Cet été, dans le massif du Mercantour, une quinzaine d'adolescents atteints de diabète de type 1 ont relevé un défi de taille : gravir plusieurs sommets. Encadrés par des soignants et des accompagnateurs en montagne, ils ont marché pendant plusieurs jours, bivouaqué sous les étoiles et partagé des moments intenses. Pour beaucoup, c'était une première. « Jamais je n'aurais pensé être capable de faire ça », confie l'un d'eux, émerveillé par son exploit.
Un projet thérapeutique et sportif inédit
Cette aventure, organisée par une association spécialisée dans l'accompagnement des jeunes diabétiques, visait à montrer que la maladie n'est pas un obstacle à la pratique sportive. Les adolescents ont appris à gérer leur glycémie en conditions extrêmes, avec l'aide de leurs capteurs et de leurs pompes à insuline. Les soignants présents ont adapté les doses en fonction de l'effort et de l'altitude, une première pour certains.
Le parcours, long de plusieurs dizaines de kilomètres, a été ponctué de montées raides, de passages en crête et de descentes techniques. Les participants ont également découvert la faune et la flore locales, avec des explications sur la biodiversité du parc national du Mercantour. Une manière de lier l'effort physique à la découverte de l'environnement.
Des progrès visibles sur la gestion de la maladie
Au fil des jours, les adolescents ont gagné en autonomie et en confiance. Ils ont appris à anticiper les hypoglycémies, à ajuster leurs repas et à communiquer sur leurs ressentis. Les éducateurs spécialisés ont noté une amélioration significative de leur connaissance de la maladie et de leur capacité à en parler. « C'est un déclic pour beaucoup, ils repartent avec une autre vision de leur diabète », explique une infirmière du groupe.
L'expérience a aussi été l'occasion de créer des liens forts entre les jeunes, souvent isolés face à leur pathologie. Les soirées autour du feu ont permis des échanges sur leur quotidien, leurs craintes et leurs espoirs. Un sentiment de solidarité s'est installé, renforcé par la difficulté partagée des montées.
Un impact durable au-delà de la randonnée
De retour chez eux, les adolescents ont témoigné d'une plus grande aisance dans la gestion de leur traitement. Certains envisagent désormais de se lancer dans d'autres sports, comme le vélo ou la course à pied. Les parents, eux, ont constaté une meilleure communication sur la maladie au sein de la famille.

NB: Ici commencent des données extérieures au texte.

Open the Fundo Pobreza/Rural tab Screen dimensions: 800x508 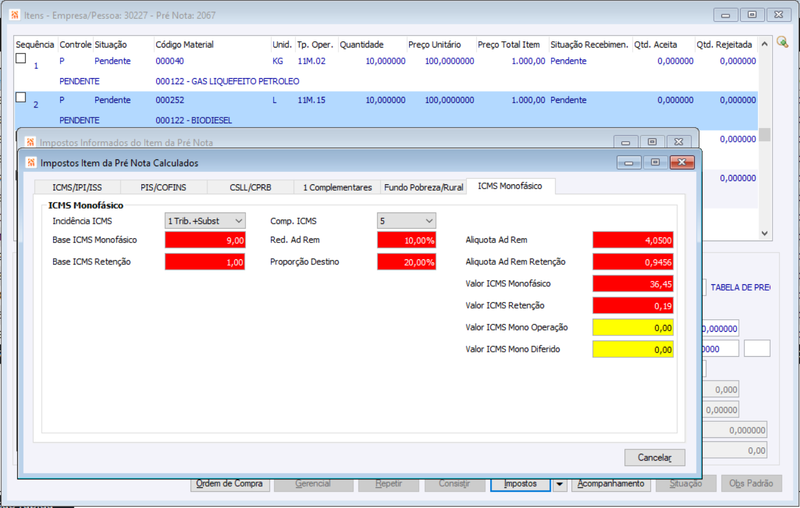423,187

Cette initiative, soutenue par des professionnels de santé et des financements publics, pourrait être renouvelée l'an prochain. Elle s'inscrit dans une démarche plus large de dédramatisation du diabète et de promotion de l'activité physique, essentielle pour la santé des jeunes patients. Une preuve que les sommets sont accessibles, même avec une maladie chronique.